● WHAT TO WORK ON
An exact retyping of every record is required.

● EXTRACTED DATA
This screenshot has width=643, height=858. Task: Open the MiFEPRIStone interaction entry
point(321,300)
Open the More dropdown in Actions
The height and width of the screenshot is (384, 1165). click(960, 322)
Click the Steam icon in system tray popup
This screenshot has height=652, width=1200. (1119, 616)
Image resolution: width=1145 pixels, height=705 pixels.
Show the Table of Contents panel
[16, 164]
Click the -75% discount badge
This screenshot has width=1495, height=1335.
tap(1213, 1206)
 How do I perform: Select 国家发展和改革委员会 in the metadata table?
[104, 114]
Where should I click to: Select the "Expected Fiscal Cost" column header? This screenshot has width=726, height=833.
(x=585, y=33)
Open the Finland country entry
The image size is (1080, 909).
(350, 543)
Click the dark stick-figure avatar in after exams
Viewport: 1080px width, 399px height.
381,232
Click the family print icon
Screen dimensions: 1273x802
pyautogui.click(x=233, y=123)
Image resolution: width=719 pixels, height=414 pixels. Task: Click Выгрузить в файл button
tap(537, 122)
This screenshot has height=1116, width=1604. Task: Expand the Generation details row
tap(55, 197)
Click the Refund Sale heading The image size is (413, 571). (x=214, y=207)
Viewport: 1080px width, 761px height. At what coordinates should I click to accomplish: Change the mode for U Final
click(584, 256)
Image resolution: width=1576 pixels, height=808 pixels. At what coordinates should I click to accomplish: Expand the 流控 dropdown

● EXERCISE SOLUTION
This screenshot has width=643, height=858. Task: Open the MiFEPRIStone interaction entry
point(321,300)
Open the More dropdown in Actions
The height and width of the screenshot is (384, 1165). click(960, 322)
Click the Steam icon in system tray popup
This screenshot has height=652, width=1200. (1119, 616)
Image resolution: width=1145 pixels, height=705 pixels.
Show the Table of Contents panel
[16, 164]
Click the -75% discount badge
This screenshot has width=1495, height=1335.
tap(1213, 1206)
 How do I perform: Select 国家发展和改革委员会 in the metadata table?
[104, 114]
Where should I click to: Select the "Expected Fiscal Cost" column header? This screenshot has width=726, height=833.
(x=585, y=33)
Open the Finland country entry
The image size is (1080, 909).
(350, 543)
Click the dark stick-figure avatar in after exams
Viewport: 1080px width, 399px height.
381,232
Click the family print icon
Screen dimensions: 1273x802
pyautogui.click(x=233, y=123)
Image resolution: width=719 pixels, height=414 pixels. Task: Click Выгрузить в файл button
tap(537, 122)
This screenshot has height=1116, width=1604. Task: Expand the Generation details row
tap(55, 197)
Click the Refund Sale heading The image size is (413, 571). (x=214, y=207)
Viewport: 1080px width, 761px height. At what coordinates should I click to accomplish: Change the mode for U Final
click(584, 256)
Image resolution: width=1576 pixels, height=808 pixels. At what coordinates should I click to accomplish: Expand the 流控 dropdown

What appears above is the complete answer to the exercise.